Par ailleurs, sur le fondement de l’article 1844-7, 5°, les deux associés détenant respectivement 25% des parts sociales, avaient demandé la dissolution judiciaire de la société civile en invoquant la mésentente entre les associés causant une paralysie du fonctionnement de la société.

Agissant à titre personnel, le gérant de la société civile avait de ce fait interjeté appel d’un jugement assorti de l’exécution provisoire ayant prononcé la dissolution de la société.

Par un arrêt rendu le 26 septembre 2019, la Cour d’appel de Montpellier avait fait droit à la demande du gérant en rejetant la demande de dissolution judiciaire de la société.

Les deux associés détenant respectivement 25% des parts de la société civile ont donc formé un pourvoi en cassation.
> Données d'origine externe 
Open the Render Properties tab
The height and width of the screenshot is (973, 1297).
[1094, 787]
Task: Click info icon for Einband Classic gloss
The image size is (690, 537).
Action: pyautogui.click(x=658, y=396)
Les demandeurs estimaient entre autres que « en présence d’une mésentente avérée entre les associés d’une société, dont chaque bloc détient la moitié des droits sociaux, la circonstance que la rédaction des statuts permet un fonctionnement apparent des organes sociaux, grâce aux pouvoirs statutaires accordés à l’associé gérant statutaire et, notamment, à la voix prépondérante dont il dispose en assemblée générale en cas de partage des voix, ne saurait à elle seule exclure l’existence d’une paralysie effective du fonctionnement de la société ». Ils estimaient également que « la mésentente entre associés paralysant le fonctionnement de la société justifie que soit prononcée sa dissolution sans qu’il soit nécessaire que soit établie que ladite société est dans une situation irrémédiablement compromise ».

 

Capture d e cran 2023 02 10 a 11 55 47

 

Il revenait donc à la Haute juridiction de répondre à la question suivante : la dissolution judiciaire d’une société pour mésentente peut-elle être prononcée dès lors que des dispositions statutaires permettent d’adopter des résolutions nécessaires au bon fonctionnement de la société et de prévenir tout blocage en cas de désaccord ?

À cela, la Cour de cassation répond par la négative en retenant que « en dépit de la répartition égalitaire des titres entre les associés, les dispositions statutaires de la société permettaient d’adopter les résolutions nécessaires à son bon fonctionnement et de prévenir, en cas de désaccord, tout blocage en raison de l’attribution, lors des assemblées générales, d’une voix prépondérante au gérant qui en assurait la présidence, qu’elles donnaient aux associés la possibilité de se retirer totalement ou partiellement de la société ». En d'autres termes, dès lors qu’aucun des deux associés n’avaient formulé une telle requête, l’activité de cette société pouvait se poursuivre en dépit des conflits entre les associés. Elle pouvait également continuer de fonctionner après le retrait d’un ou plusieurs associés.

Par cette solution, la Haute juridiction rappelle que la seule mésentente entre les associés ne suffit pas à justifier la dissolution de la société. C’est bel et bien la paralysie du fonctionnement de la société, causée par cette mésentente qui permet la dissolution[3]. Mais encore, dès lors que des dispositions statutaires permettent de palier à un éventuel blocage, évitant ainsi toute paralysie du fonctionnement, la dissolution de la société ne peut être prononcée.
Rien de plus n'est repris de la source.